A day, or a week, in the life ….

Recently a friend asked us, “So, what does a typical day look like for you?” And so we figured it would be a good opportunity to share that thought with all of you also, as you may be wondering the same thing.

Really, we are simply living our family life, with a ‘regular’ family schedule. Gianna and Kateri attend the Tahltan school, and are provided lunch and healthy snacks every day, while Isaiah and Aliz usually attend Headstart 4 mornings a week.

Tuesday evenings, except for in the summer months, we host a Rosary and Adoration night at the church at 8 pm, so usually one of us will lead that and get some nice prayer time in while the other will finish getting the kids to bed and finish washing the dinner dishes:)

During the school year we have Catechism classes after school on 2 days of the week, from 3-4:30.

There is always the regular things to do around the house for maintenance. The summer months usually see us doing bigger projects like roofing, building new stairs to the church, painting, or other such time-involved tasks and repairs.
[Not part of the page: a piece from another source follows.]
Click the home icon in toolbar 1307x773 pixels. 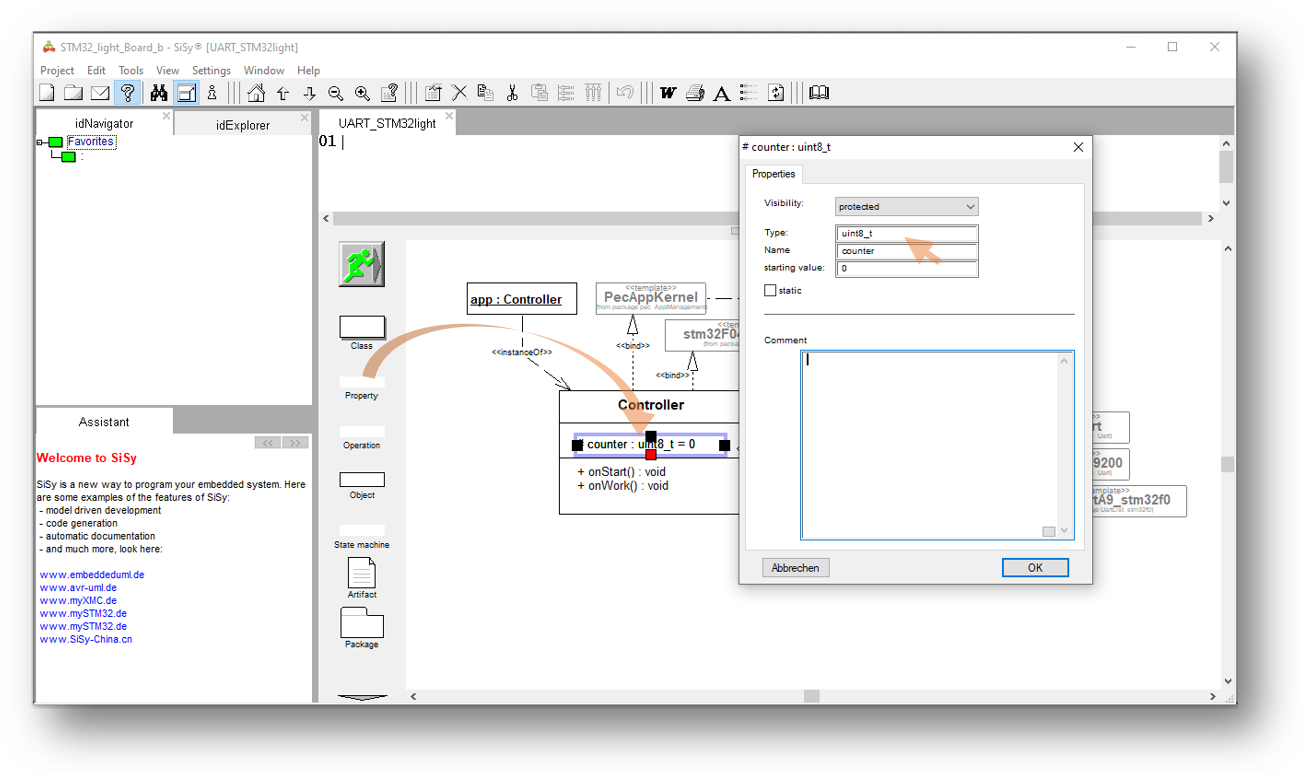(x=256, y=93)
Joshua also has to cut our wood for the winter, about 4-5 cords, and we usually try to stay a year ahead so that it has time to dry out before using it the following year. The house and the church both use wood for heating.

On one day maybe someone would stop in for a chat and you put on tea or coffee and make some time to visit, or another person may need help writing e-mails(as a regular does who doesn’t know how to read or write). It really is a ministry of being available.

It is also a ministry of presence. We try to attend whatever events are happening.

In this day and age it’s not too common that you get the opportunity for both parents to be at home raising your children. This, we feel, is one of our biggest blessings. And so we attend everything in the community as a family.

But really, a regular day is nothing fancy simply being present,to our kids and anyone else who wants a few moments to chat. It is really a breath of fresh air to what seems the alternative of the rush and busyness of city life. You would regularly just fill your day with more things because you can, while we feel that we don’t have the same pressure to do so up here. And simply the normal routine of dishes (no dishwasher!), meal preparation, laundry and cleaning fill up the day on their own!

I guess we could give you a snapshot of what last week looked like for us here:

Sunday(January 15): Sunday is perhaps our most structured day of the week. While Saturday evening saw Joshua preparing his reflection for today, we have also picked the songs for the service, or will do so in the morning. We have breakfast;usually pancakes or the like but sometimes a simple one like granola if we are going for simplicity and less to clean up. Sunday and Saturday(more often) are generally special breakfast days. We prepare the coffee and hot water for tea and goodies and make any last minute tidy ups. Joshua will start the fire in the church furnace, and depending on how cold it is, anywhere from 2 to 3 hours before the Service is due to start. We will usually watch the Holy Heroes Sunday Mass prep video and print off a colouring page that depicts an image from the Sunday Gospel for the kids to colour while we wait for Service time(although with it being in the US the odd time the solemnities don’t line up with our Gospel, as I noticed for the Sunday I posted the link for). We also have a snack for the kids during this time, to stave off hunger until after the service. Our Communion Service begins at 11:30 am, with Joshua leading and Denise in the pew with the children. A typical Sunday will see about 10 people attending, although there can be upwards of 20, not including ourselves. After the service we invite everyone over for refreshments, goodies, and a light snack. We visit in the living room and around the kitchen table and people go on their way. On this particular day 2 ladies stayed to play cards, which happens fairly regularly, while another man stayed and got Joshua’s help to check his Facebook as he can’t read or write. After everyone has left we generally have a restful afternoon. Today we invited one of the men who comes to church, who lost his wife a few years ago, over for supper. As we were sitting down to supper another couple showed up, who are the kids’ ‘adopted’ grandparents, as we wrote about here. They had already eaten but they joined in for the visit and had some dessert. Being it was a school night we got the kids down to bed by 8 pm, and resumed our cleaning up, doing dishes, etc.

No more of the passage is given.